This review has been ‘repurposed’ from my other site, theOneliner.com
To the eternal disgust of everyone else involved in this site, I’m quite fond of the original Transporter film. Taking the rough formula of damn near every eighties action film, it dispensed with any pretence at plot and set about turning all of the knobs up to eleven. As long as you’re expecting silliness to the point of self parody, then it sets about delivering what it says on the tin. Even as something of an apologist for it, I can’t say I had any real need for a return of Jason Statham’s hard charging Frank Martin in Transporter 2, which attempted to further turn the knobs up another eleven notches and breaking them off in the process.
Which brings us to perhaps the least necessary film that has ever been greenlit, Transporter 3. By this point, even I’d be giving it a bodyswerve were it not for the poster’s promise of this being a film by Oliver Megaton. With such an astonishingly named director at the helm, surely this film could not fail? I suppose at least it can’t fail to provide lazy puns based on that name, in as much as if it’s good it’s explosive, and if it’s bad then it’s simply a bomb. A rare win-win for terribly nonfunny reviewers, as I like to think of myself.

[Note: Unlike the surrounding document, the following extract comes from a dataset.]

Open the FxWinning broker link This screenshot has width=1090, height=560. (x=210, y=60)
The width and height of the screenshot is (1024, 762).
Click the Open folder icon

The plot of this third instalment, and there’s your first mistake right there as there is simply no call for plot in a Transporter film, is based on a needlessly convoluted kidnap plot that sees EvilGlobalMegaCorporation attempt to force an environmentally crusading Baltic state into accepting shipments of dangerous toxic waste by means of kidnapping and threatening a government minister’s daughter, Valentina (Natalya Rudakova). After some preamble, Frank is blindsided, abducted and forced into babysitting slash delivering this daughter across Europe, his reluctant co-operation ensured by an exploding bracelet slapped on him, keyed to go off if he strays too far from his car.
Of course, a fine morally upstanding criminal such as Martin will have no truck with that sort of thing, and sets about trying to come up with a way to free himself and the girl and get vengeance and all of that malarky. While that’s needlessly convoluted for a franchise that’s entirely founded on braindead action, it at least sets up a conflict that can be resolved by silly driving, silly Kung cu and silly shootouts, so it ought to be salvageable. Surely?
Unfortunately, some scriptwriter somewhere seems to have been operating under the delusion that this film ought to resemble a real film, with characters having motivations and development and such concepts that the franchise should have no truck with. While that’s perhaps not something that any site that bemoans the lack of such qualities in, say, a thriller or courtroom drama, this is something of a special case. This film is the third in a line of Big Dumb Action movies, with the emphasis on the Dumb, part of the proud, vapid Big Dumb Action genre or which I am a staunch admirer and supporter.
What I don’t want to see in my Big Dumb Action movie, given the choice, is an excruciatingly boring and poorly acted love story slapped in the middle of it during which the film grinds to an absolute halt, and sadly that’s exactly what this delivers. The worst thing about this isn’t even the mortal wound it inflicts on the pacing and momentum of the film, it’s that the love interest here, Valentina, is so mind bogglingly irritating that I was actively wishing for horrible things to happen to her stupid freckly face and atrocious faux pigeon English dialogue, which is pretty much the diametric opposite of the sort of reactions a damsel in distress type is supposed to be provoking. So that’s a bust, then.
The bad guys scheming in this film, naturally, would completely fall apart if thought about for more than ten seconds, and if we start listing plot holes we’ll be here till Christmas. This, I would contend, is a common genre weakness and not so significant a problem that it couldn’t be overlooked, assuming a charismatic enemy to square off against and suitably boffo action scenes.
Sadly we have neither, Robert Knepper’s Mr. Johnston proving to be neither enigmatic nor coldly calculating, which I think was the intention, instead looking somewhere between bored and wooden. This leadership in outlook trickles down to his equally detached henchmen. The action scenes, to be fair, are actually somewhere between half decent and good for the most part. Corey Yuen returns on fight choreography duty and maps out some typically inventive and, yes, silly Kung fu sequences that are fun to watch, and the chase scenes are well enough handled to be far from disgraceful. If only there were about three times as many of them, we might have been in business.
But there isn’t. Instead there’s a big stinking romance subplot shaped hole in the good ship Transporter which, if it doesn’t drag the franchise to the sea bed then it will take it down to at last the depths of the ‘DVD premier’. It’s passage is unlikely to be mourned. Almost as a side note, I haven’t harped on about Natalya Rudakova’s role and character too much because it’s really a structural flaw, and even had the ghost of Audrey Hepburn been in the role it would still break the film, but she really is the most detestable, annoying and hateful presence in an action film since, well, perhaps ever, but at least since Dakota Fanning in War of the Worlds.